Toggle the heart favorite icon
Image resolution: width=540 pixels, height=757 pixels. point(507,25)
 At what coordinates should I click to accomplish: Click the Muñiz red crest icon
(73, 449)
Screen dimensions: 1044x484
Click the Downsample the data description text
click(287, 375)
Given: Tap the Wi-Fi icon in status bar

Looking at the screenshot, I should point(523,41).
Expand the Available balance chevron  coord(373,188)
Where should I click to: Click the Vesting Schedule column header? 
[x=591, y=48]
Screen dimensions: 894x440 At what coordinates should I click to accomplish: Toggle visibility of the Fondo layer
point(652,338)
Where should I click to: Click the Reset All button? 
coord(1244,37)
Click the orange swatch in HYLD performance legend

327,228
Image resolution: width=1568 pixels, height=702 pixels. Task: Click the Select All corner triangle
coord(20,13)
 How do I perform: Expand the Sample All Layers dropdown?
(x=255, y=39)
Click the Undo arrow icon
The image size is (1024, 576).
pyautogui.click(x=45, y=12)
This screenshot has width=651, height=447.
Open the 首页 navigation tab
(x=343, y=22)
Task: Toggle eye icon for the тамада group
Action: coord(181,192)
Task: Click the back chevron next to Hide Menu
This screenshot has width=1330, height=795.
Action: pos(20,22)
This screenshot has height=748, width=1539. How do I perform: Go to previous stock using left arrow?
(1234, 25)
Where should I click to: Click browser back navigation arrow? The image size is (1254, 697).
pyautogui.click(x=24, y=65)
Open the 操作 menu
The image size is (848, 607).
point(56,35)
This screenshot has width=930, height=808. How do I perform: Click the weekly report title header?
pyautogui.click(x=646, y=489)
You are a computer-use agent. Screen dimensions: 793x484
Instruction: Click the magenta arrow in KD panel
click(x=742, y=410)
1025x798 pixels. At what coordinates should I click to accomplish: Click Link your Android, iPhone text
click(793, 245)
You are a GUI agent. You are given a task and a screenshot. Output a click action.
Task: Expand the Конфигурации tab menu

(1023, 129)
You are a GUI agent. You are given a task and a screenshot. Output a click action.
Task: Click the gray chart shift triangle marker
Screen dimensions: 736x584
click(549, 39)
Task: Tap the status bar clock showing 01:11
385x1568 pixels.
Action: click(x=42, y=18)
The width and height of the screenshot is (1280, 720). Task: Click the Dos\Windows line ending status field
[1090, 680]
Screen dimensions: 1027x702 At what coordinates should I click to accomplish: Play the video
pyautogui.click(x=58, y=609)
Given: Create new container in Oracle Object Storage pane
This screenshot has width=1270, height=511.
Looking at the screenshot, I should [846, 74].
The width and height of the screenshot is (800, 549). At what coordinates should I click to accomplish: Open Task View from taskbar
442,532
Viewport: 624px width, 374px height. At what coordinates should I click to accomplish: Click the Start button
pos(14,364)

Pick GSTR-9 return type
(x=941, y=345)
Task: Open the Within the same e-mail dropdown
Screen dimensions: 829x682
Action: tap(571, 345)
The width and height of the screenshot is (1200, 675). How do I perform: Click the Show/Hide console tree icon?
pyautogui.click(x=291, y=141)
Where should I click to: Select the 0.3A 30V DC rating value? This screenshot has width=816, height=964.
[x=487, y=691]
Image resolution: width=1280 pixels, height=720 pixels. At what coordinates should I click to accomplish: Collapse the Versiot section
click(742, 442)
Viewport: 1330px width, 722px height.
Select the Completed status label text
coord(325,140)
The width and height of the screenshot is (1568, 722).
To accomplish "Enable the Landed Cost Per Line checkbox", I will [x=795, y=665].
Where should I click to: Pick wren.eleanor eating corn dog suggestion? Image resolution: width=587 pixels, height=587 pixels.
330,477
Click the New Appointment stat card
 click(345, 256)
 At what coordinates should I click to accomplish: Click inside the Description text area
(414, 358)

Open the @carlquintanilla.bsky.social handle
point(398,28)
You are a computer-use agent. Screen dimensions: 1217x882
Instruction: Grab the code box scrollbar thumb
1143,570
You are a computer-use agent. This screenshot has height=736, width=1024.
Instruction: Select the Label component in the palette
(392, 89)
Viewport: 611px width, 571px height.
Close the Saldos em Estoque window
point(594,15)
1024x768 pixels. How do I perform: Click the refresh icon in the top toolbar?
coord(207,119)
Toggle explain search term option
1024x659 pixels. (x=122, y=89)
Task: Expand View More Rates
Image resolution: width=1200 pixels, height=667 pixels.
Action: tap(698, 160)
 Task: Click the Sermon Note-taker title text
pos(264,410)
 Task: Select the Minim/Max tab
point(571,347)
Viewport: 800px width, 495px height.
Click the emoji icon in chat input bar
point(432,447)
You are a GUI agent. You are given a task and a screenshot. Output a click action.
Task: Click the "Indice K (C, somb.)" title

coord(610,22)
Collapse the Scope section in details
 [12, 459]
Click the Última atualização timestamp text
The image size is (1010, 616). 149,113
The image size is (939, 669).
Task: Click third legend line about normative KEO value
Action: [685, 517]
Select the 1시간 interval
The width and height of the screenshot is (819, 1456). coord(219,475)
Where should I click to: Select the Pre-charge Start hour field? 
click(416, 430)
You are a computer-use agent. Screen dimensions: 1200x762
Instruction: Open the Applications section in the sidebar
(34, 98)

WHAT YOU SHOULD DO
Search the material for the word "chevron". Each line where it is found must be copied.

YOUR RESPONSE
Expand the Available balance chevron  coord(373,188)
Task: Click the back chevron next to Hide Menu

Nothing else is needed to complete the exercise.